Charles Rohlfs American, 1853-1936

"'Rohlfs' sculpturally imaginative sense of design differentiates him from most other British and American artist-craftsmen working at the turn of the century, and places him in a class of his own."
-John Murdoch, Director of Art Collections at The Huntington

Career

Rohlfs designed and made furniture for his family's use as early as 1888, but he did not commence his decade-long career as a professional furniture maker until 1897. Rohlfs had no professional training as a furniture maker. By century's end, Rohlfs had set up a shop on Washington Street in downtown Buffalo and began producing examples of what he called "artistic furniture" or the "Rohlfs style." Starting in 1899, Chicago retailer Marshall Field advertised and offered furniture and other decorative objects by Rohlfs, but sales fell short of expectations.

 

Rohlfs participated at the Arts and Crafts Exhibition at the National Arts Club in New York in December 1900. The next year, he participated both as an exhibitor and as an organizer of the Pan-American Exposition in his hometown of Buffalo.
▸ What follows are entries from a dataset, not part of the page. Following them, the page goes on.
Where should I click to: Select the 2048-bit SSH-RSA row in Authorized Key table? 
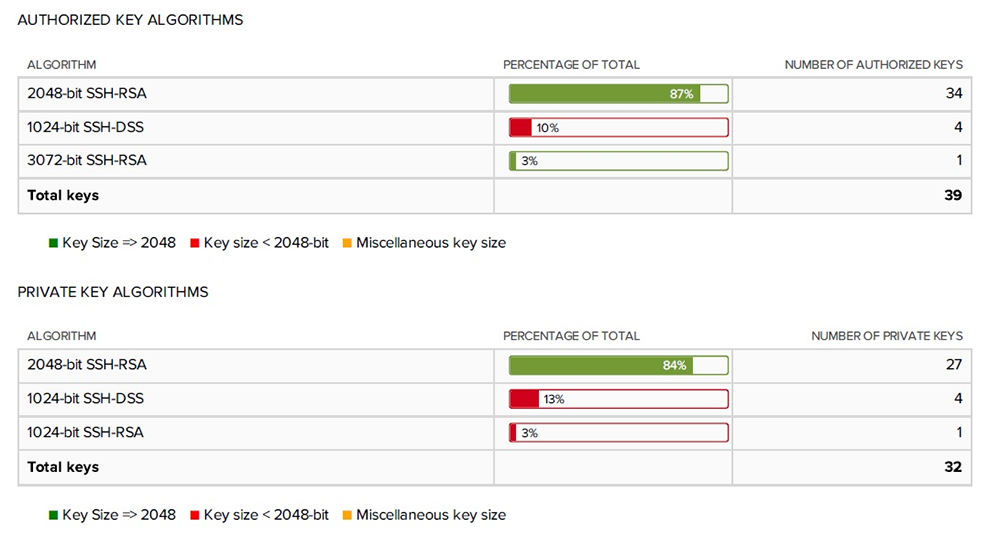(495, 94)
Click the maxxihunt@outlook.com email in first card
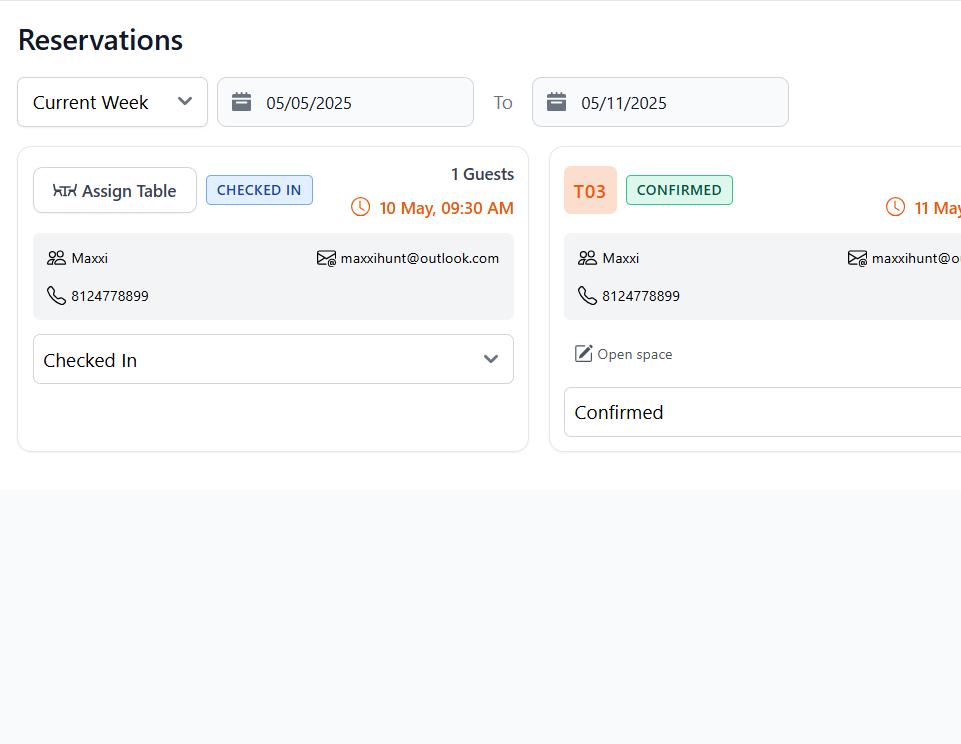The image size is (961, 744). click(x=419, y=258)
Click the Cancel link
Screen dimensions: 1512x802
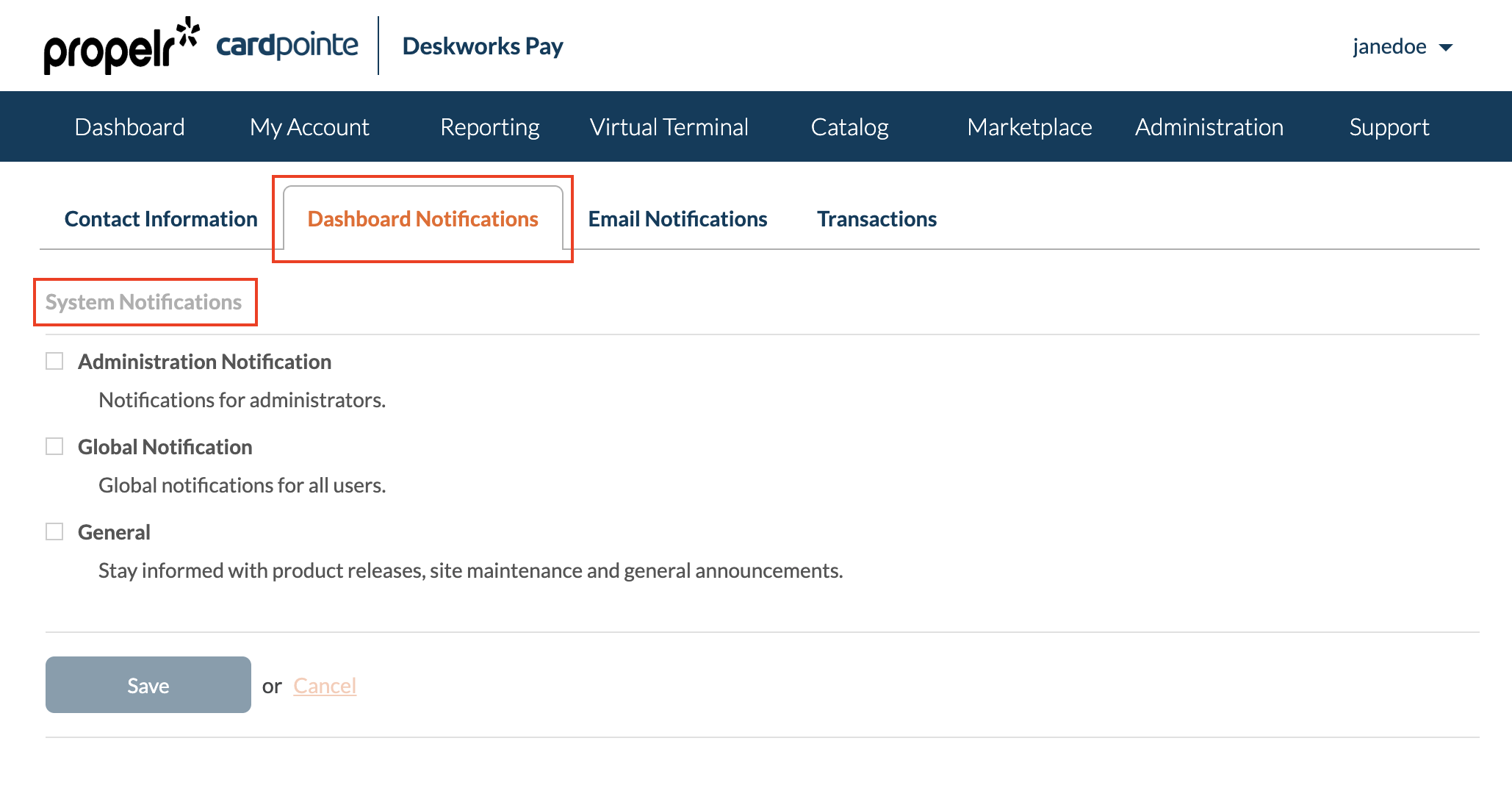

The Exposition brought him fame. "So far as furniture is concerned, Buffalo can claim to hold the most original man in America," one enthusiastic Berlin commentator wrote about Rohlfs' work. Rohlfs is the only American furniture maker known to have participated in the International Exposition of Decorative Art in Turin in 1902. Perhaps as a result of the exposure he received there, Rohlfs became a member of the Royal Society of Arts in London.